Il est largement admis que l'accès à la terre est le déterminant le plus fondamental des possibilités de revenu dans les zones rurales des pays en développement et en transition. Par conséquent, ignorer la dimension équité lors de la formulation des politiques foncières risque de générer de graves tensions sociales et politiques et d'exacerber la pauvreté. La reconnaissance implicite et universelle de cet impératif est fournie par la pratique coutumière de nombreuses sociétés villageoises d'Afrique et d'Asie, qui accorde des droits d'utilisation des terres à toutes les familles appartenant au village11, ainsi que par l'approche consistant à «donner la terre à ceux qui la cultivent» qui a caractérisé les mouvements de réforme agraire, de Taiwan et de la République de Corée jusqu'au Pérou et à l'Amérique centrale en passant par l'Afrique du Sud, et qui sous-tend également le Homestead Act américain du XIXe siècle. Quelle méthode adopter pour élargir l'accès à la terre de manière efficace constitue un thème majeur des politiques foncières.

La sécurité des droits fonciers est aussi importante que l'accès à la terre. Sans elle, les agriculteurs hésitent à investir dans des améliorations qui augmentent la productivité, ils risquent de ne pas pouvoir obtenir de financement pour apporter ces améliorations et se procurer les intrants nécessaires à la production annuelle et les veuves et les enfants peuvent se voir refuser les droits à ces mêmes terres. Comme discuté plus loin, la propriété foncière directe avec titres enregistrés ne constitue pas l'unique moyen d'assurer la sécurité foncière.

Par conséquent, dans le cas de la politique foncière agricole, les grands objectifs d'équité et d'efficacité prennent la forme des trois objectifs opérationnels suivants: équité de l'accès à la terre, sécurité des droits fonciers et bon fonctionnement des marchés fonciers et autres mécanismes d'allocation.

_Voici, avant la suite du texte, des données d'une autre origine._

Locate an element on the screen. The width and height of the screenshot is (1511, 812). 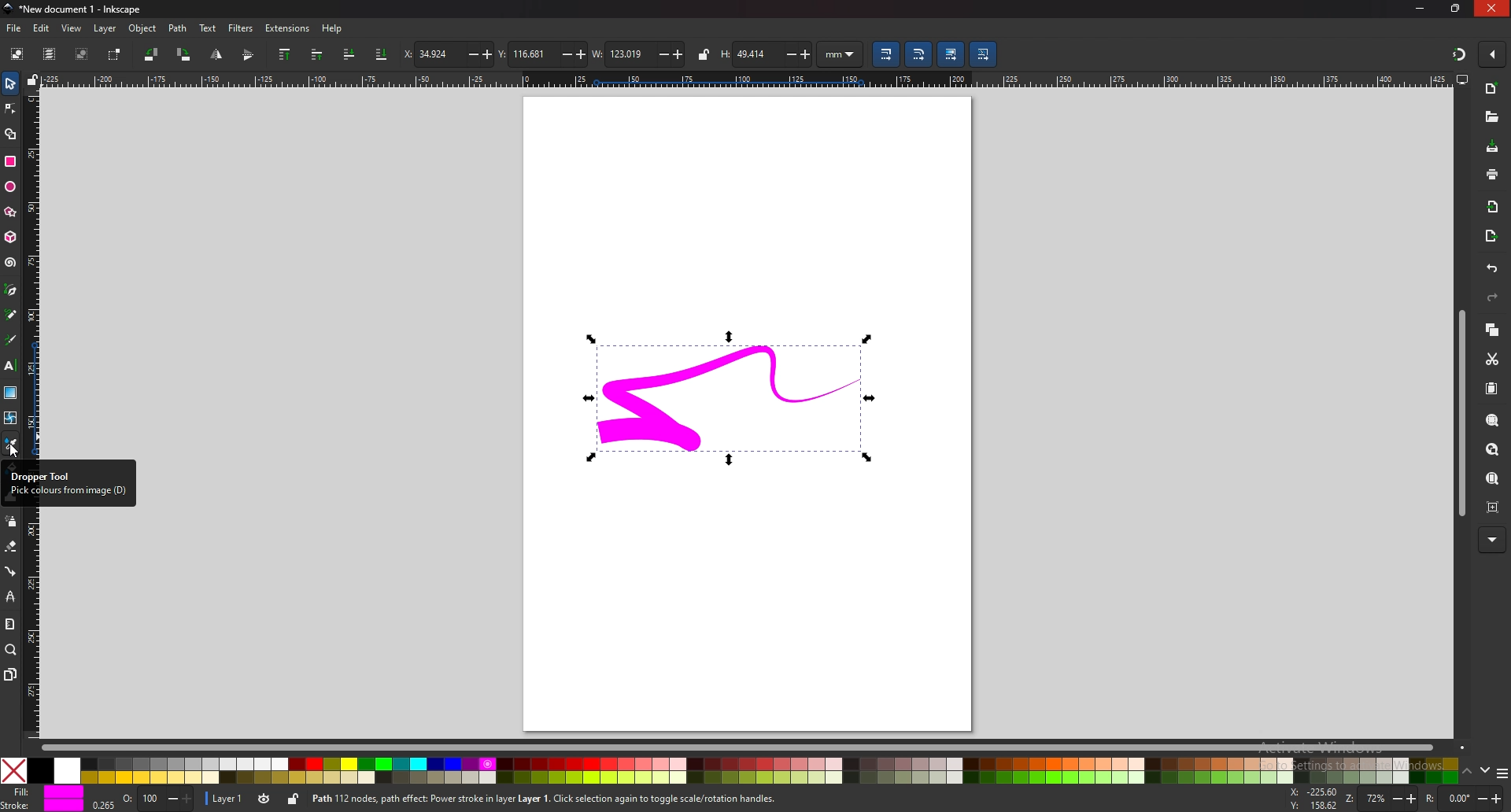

Cette dernière condition permet de réaffecter les terres avec souplesse et rapidité à ceux qui sont capables d'en tirer un meilleur rendement, ce qui améliore l'efficacité d'allocation dans le temps.

Au sens propre, le sol agricole se «construit» progressivement … comme le montre l'histoire du développement agricole en Europe, en Asie et en Amérique latine pré-colombienne. Sur ces continents, des multitudes de familles et de main d'œuvre villageoise ont dressé des clôtures de pierres, dessouché, construit des digues contre les inondations, nivelé et terrassé la terre, drainé l'eau, etc. … Tout aussi important, il faut également continuer à investir du travail dans l'entretien des infrastructures foncières mises en place. De fait, si l'on peut «construire» le sol, on peut également le détruire et le processus de destruction des sols est particulièrement rapide dans les pays - comme ceux d'Afrique - où des phénomènes tels que le lessivage, l'érosion par le vent ou l'eau et les inondations constituent des menaces permanentes (Extrait de J.-P. Platteau, 1992, p. 111).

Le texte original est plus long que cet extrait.